From 10-min ECG data, beat-to-beat R-R interval data were obtained by a fast peak detection algorithm that determined temporal position of all QRS complexes [15]. The results of QRS complex detection were reviewed with ECG wave forms displayed on a computer screen with the marker of detected R wave positions. All errors of QRS detections were edited and non-sinus beats (QRS complexes without the preceding normal P wave in the range of 0.12–0.20 s) were marked as it. R-R interval data were interpolated only using those comprised continuous sinus rhythm beats, interpolated with a step function, and resampled so that 1024-point R-R interval time series data were obtained.

After calculating mean intervals for 10 min, Hanning window was applied on the pulse and R-R interval data and fast Fourier transformation was performed.
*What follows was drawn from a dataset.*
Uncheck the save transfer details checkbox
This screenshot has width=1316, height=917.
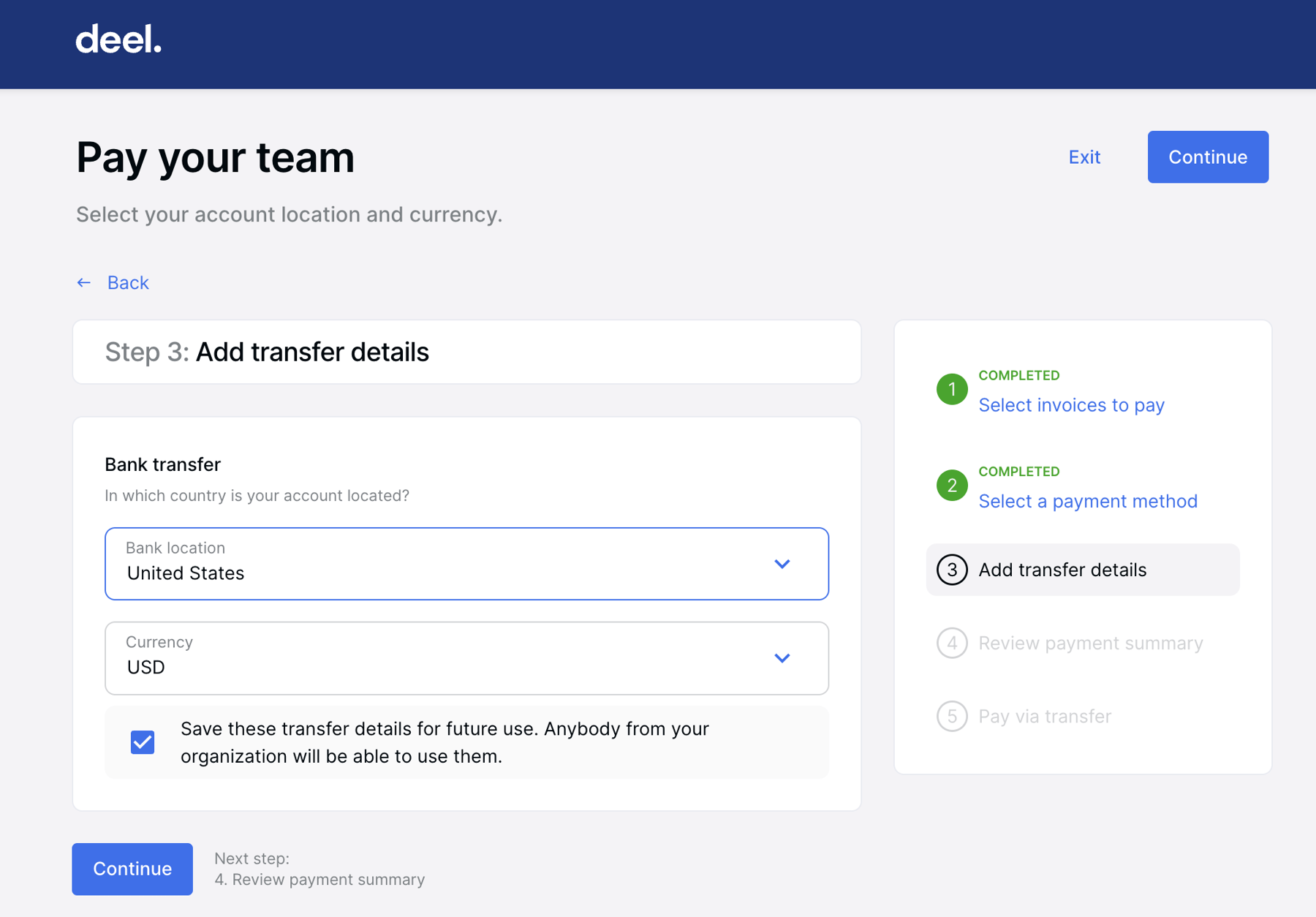[x=143, y=742]
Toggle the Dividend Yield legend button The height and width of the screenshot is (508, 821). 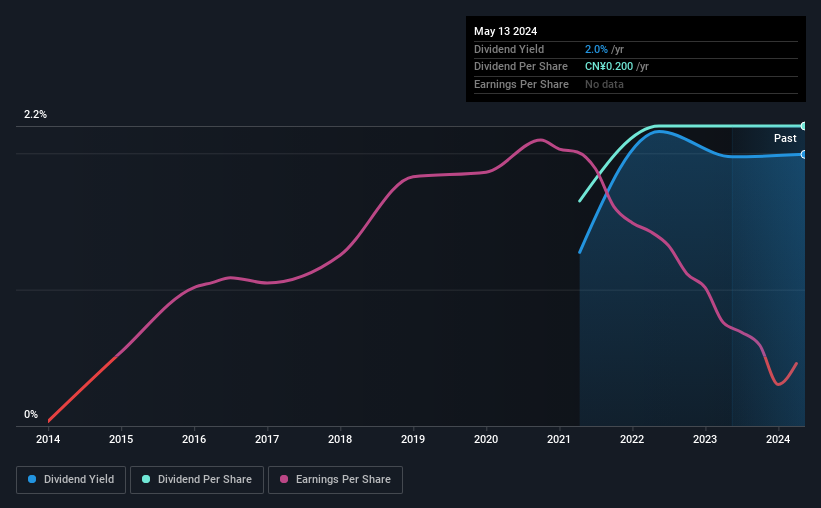(71, 480)

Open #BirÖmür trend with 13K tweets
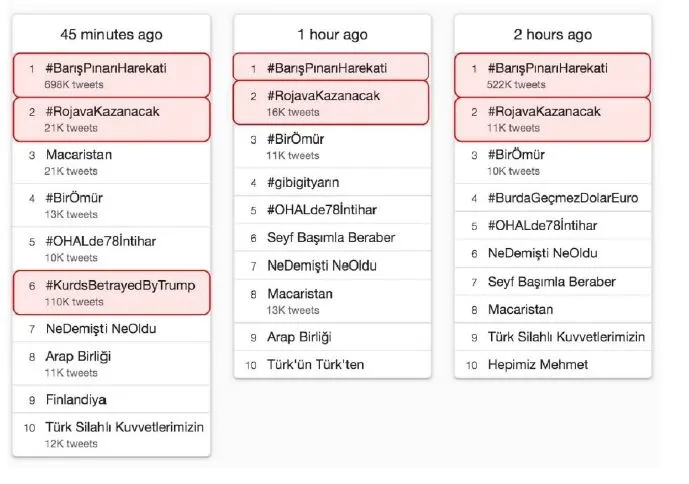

From the power spectrum of each data, the power of low-frequency (LF, 0.04–0.15 Hz) and high-frequency (HF, 0.15–0.45 Hz) components and LF-to-HF ratio (LF/HF) were computed.

Statistical analysis

The differences in measures between pulse interval and R-R interval were evaluated by ANOVA with SAS Mixed procedure (SAS Institute, Cary, NC, USA) with source signal (pulse interval or R-R interval) and posture (supine or sitting) as fixed effects and subject as random effect.

To evaluate the effects of laterality (left or right), position (forearm or wrist), and posture (supine or sitting) on the magnitude of deviation of pulse interval measures from the corresponding measures of R-R interval, we introduced the CD defined with the following equation:

$$ CD\left(\%\right)=100\times \frac{x-y}{y} $$

where x represents a measure of pulse intervals and y represents the corresponding measure of R-R intervals. To evaluate the effects of posture (supine or sitting) on the variations in the measures of pulse intervals among four sites, we introduced the CV defined with the following equation:

$$ CV\left(\%\right)=100\times \frac{SD}{E} $$

where E and SD represent average and standard deviation of measures at four sites.

The effects of laterality, position, posture, and their interactions on CD and the effect of posture on CV were evaluated by ANOVA with SAS Mixed procedure. In these analyses, the power of frequency components was converted into natural logarithmic values. P < 0.05 was used as the criterion of statistical significance.